なので、水平の移動をみた場合にも、ヘッドトップは遠くになり、また前輪が近くなる事から、前輪への荷重が増える事になります。

※そもそもヘッド角の変化だけでも若干ではありますがハンドルは低く遠くなりますね。

 

そしてサドルの位置について。
フォークを短くすると、サドル位置も下がり、前に移動する事になります。
地面から見たサドル位置は変化しますが、BB〜サドルトップまでの距離は変化しません。ですが、BBに対しての水平や垂直方向のサドルの位置は変わるので、フォークを換えた場合、必ず再チェックが必要です。
※サドルに座ってのペダリングについては専門外でもあるので、他の方にお任せ。

 

さて、フォーク長変更についてまとめてみます。

同じフレームでフォーク長を短くした場合、ハンドルとステムを変更しなかった場合

  • ヘッド角が立つ
  • 重心が低くなる
  • ハンドルが低く遠くなる
  • 前輪への荷重が増える
  • サドル位置も下がり前に移動する

という事になります。
自転車に対しての重心の考え方は、また別に書きます。

ちなみに、サスペンションフォークでは「サグ(ライダーが乗った時にサスペンションが縮む事)」を変化させる事により同様の効果を求める事も出来ます。ただし、若干の変更にとどめて置く事が賢明だと考えます。

 

まとめ

ヘッド角が変化するだけ、いろいろな変化が生まれますね。
変化した場所(この場合は)のみをみるだけでなく、必ず自転車全体での変化、ポイントごとの水平と高さの変化を見る事で、自転車がどのように変化するのかがわかりやすいと思います。
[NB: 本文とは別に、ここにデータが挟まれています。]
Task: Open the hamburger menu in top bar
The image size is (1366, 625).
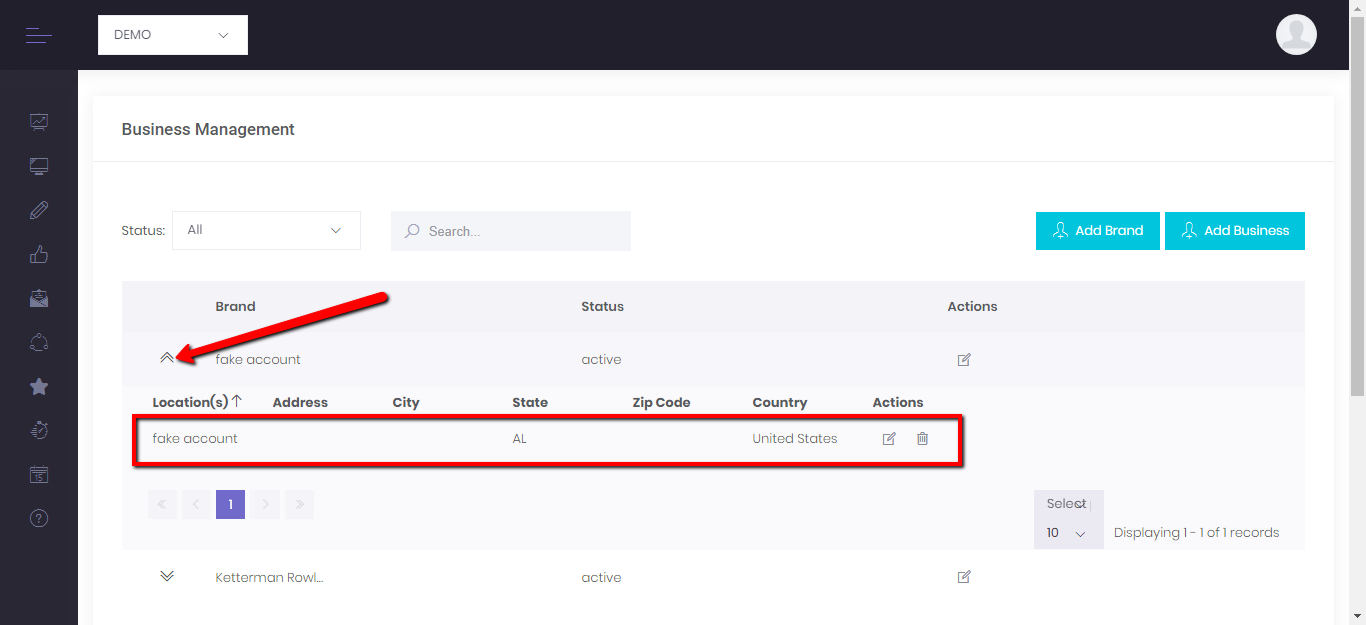Action: 39,36
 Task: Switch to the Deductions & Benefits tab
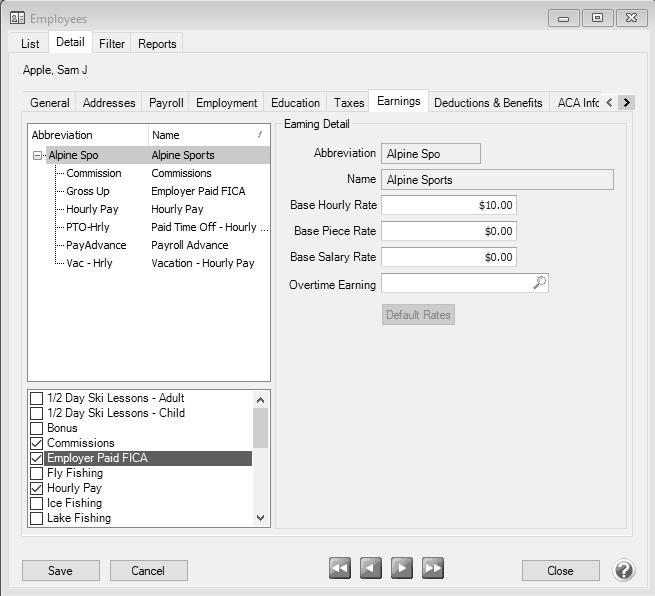tap(488, 103)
また、ポジションを考える時には「身体が出力を得やすい」事も重要です。雑誌などでは主にこの方面からの記事をよく見かけますね。ただ、エンジンの出力を上げても、そのエンジンをどう配置するかで自転車の挙動は変化しますし、荷重の前後バランスなどによって走る自転車も走らなくなってしまう事があります。
だから、自転車のポジションを考える時には、身体(出力)からの観点だけでなく、重力や前後バランスも考え、目的に応じて変化すると考えています。

自転車の中の1つの数値だけに囚われる事なく、バランスを考え、自転車の数値を読み自分の乗り方&フォームを考えていくと、より楽しくなるのではないかと思います。と、いうか僕はそこが楽しいのでこのような事を書き連ねているのです。